SET EXERCISE:
Count the lines of the data below that contain the string "text", and give only that number.

═══

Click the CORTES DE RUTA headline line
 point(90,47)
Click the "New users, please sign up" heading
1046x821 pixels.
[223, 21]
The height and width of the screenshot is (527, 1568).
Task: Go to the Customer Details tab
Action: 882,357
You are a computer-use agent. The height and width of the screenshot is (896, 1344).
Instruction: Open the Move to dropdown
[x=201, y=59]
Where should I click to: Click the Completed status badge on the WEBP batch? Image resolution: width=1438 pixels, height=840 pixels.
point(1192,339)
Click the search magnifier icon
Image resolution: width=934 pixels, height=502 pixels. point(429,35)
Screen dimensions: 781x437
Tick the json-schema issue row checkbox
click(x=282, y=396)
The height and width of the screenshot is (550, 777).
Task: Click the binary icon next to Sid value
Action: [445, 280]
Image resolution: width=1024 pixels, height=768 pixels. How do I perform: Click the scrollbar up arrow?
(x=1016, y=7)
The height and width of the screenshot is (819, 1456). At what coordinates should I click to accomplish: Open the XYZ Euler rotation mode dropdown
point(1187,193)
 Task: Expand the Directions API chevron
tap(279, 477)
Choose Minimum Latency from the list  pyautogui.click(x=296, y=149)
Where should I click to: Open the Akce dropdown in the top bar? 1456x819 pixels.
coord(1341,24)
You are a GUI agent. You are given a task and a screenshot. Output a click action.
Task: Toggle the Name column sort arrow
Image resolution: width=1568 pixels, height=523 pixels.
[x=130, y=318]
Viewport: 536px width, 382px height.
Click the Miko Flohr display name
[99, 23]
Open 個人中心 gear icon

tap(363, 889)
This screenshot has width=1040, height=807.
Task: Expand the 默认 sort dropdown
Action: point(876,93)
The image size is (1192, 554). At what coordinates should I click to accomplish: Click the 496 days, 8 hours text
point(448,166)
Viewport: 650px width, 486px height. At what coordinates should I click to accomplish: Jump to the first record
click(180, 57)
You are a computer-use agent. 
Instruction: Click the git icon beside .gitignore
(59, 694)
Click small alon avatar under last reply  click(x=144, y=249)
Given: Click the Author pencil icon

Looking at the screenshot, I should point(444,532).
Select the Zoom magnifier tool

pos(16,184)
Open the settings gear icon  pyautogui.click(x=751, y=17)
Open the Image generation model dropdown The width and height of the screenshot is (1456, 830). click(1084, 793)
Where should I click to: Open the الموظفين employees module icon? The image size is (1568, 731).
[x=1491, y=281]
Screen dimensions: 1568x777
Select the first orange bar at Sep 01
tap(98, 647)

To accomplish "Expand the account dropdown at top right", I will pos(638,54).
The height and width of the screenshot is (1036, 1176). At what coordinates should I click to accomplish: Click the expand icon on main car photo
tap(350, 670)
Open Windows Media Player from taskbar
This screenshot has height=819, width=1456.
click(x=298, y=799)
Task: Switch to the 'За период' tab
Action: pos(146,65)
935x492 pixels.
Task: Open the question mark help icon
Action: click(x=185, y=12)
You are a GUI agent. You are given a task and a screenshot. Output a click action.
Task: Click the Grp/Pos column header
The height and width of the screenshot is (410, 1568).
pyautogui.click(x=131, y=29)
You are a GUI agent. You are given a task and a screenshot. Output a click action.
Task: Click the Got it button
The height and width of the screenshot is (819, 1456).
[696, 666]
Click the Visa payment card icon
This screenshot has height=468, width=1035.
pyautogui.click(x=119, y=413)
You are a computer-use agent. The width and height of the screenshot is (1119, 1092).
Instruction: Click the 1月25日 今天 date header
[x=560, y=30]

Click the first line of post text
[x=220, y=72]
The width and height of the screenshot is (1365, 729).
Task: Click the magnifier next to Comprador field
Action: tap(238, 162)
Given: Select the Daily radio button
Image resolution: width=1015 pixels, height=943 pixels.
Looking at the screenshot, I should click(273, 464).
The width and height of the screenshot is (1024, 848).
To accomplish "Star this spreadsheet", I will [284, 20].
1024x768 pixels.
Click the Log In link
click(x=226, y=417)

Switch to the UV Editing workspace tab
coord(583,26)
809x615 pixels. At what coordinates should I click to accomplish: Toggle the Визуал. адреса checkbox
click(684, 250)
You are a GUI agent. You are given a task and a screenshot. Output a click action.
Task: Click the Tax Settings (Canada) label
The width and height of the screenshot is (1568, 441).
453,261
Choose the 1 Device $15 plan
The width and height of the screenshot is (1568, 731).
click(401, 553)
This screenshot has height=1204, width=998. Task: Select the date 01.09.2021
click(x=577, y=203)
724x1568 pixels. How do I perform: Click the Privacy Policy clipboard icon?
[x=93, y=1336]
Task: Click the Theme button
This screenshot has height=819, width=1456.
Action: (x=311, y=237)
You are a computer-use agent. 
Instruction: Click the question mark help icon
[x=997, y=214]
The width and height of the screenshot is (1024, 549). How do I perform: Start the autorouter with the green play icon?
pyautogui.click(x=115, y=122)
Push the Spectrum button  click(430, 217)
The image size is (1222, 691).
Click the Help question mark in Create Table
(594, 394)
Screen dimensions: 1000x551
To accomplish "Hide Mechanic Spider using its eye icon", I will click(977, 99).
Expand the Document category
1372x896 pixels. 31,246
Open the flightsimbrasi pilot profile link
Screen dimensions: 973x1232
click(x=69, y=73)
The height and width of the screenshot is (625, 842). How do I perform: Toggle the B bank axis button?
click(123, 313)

═══

EXERCISE SOLUTION:
2